So, first of all,
samatha just means
calm or
calm abiding. It's a quality of mind or a quality of the meditation, not something one "does". And when samatha or vipassana are referred to in the Pali suttas by the Buddha, they're mentioned as qualities that
both must be present in meditation leading to awakening. More
here.
Samatha should be distinguished from
samadhi, which means
concentration. In the Pali suttas, this is another aspect of awakening, namely the one that follows upon right mindfulness. In the decades and centuries following the Buddha's death, apparently "concentration practice" became it's own thing, until by Buddhaghosa's time in the 5th century, he's describing two, distinct, maybe even mutually exclusive practices - prajjna and jhana - which lead to different ends.
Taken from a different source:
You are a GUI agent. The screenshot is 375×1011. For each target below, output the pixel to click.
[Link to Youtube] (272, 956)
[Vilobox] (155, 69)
This way of looking at things seems to have been corrected somewhat by the concept of
vipassana jhana, though what U Pandita calls "vipassana jhana" is probably just what the Buddha called "jhana", i.e., meditation itself.
Still, if you go to a retreat center like IMS, you might be quickly disabused of the idea that jhana is regarded as feminine. I was told on a retreat there that jhana is the meditation equivalent of authoritarian communism - hardly a goddess-centered, matriarchal image - which, unlike vipassana (= good, feminine, passive, meek), cannot help you in your day-to-day life. And if you want to get better at life, do a practice like vipassana which makes you supple, accepting of your inability to do anything, accepting of your inability to change anything, accepting of your utter defeat as a human being, accepting of your pale, nearly-translucent complexion, on-the-verge-of-death, etc., and don't waste your time doing manly, macho, controlling practices like jhana, which are brutal and don't help anyway.
If you find John Peacock's lectures on dependent-origination, they're otherwise very informative, but he jhana-bashes in there, too. He says things like, concentration just forces the mind to do something, it doesn't help you gain wisdom.
The weirdness surrounding jhana goes all the way back to Buddhaghosa. Open up the Vissudhimagga, and he says only one in a million can enter jhana, so you wonder why you'd even bother. But then you open up the Pali suttas, and Buddha never, ever says "go do vipassana", he always says "go jhana" (as a verb - I can't remember the verb form), which is really the only meditation he ever tells anyone to do. And people are doing the jhanas left and right, getting awakened
as a result of doing them, and one is just left wondering how things could have gone so wrong.
But why are you even worrying about this? Have you even gotten over the A&P yet? Where's your actual practice at?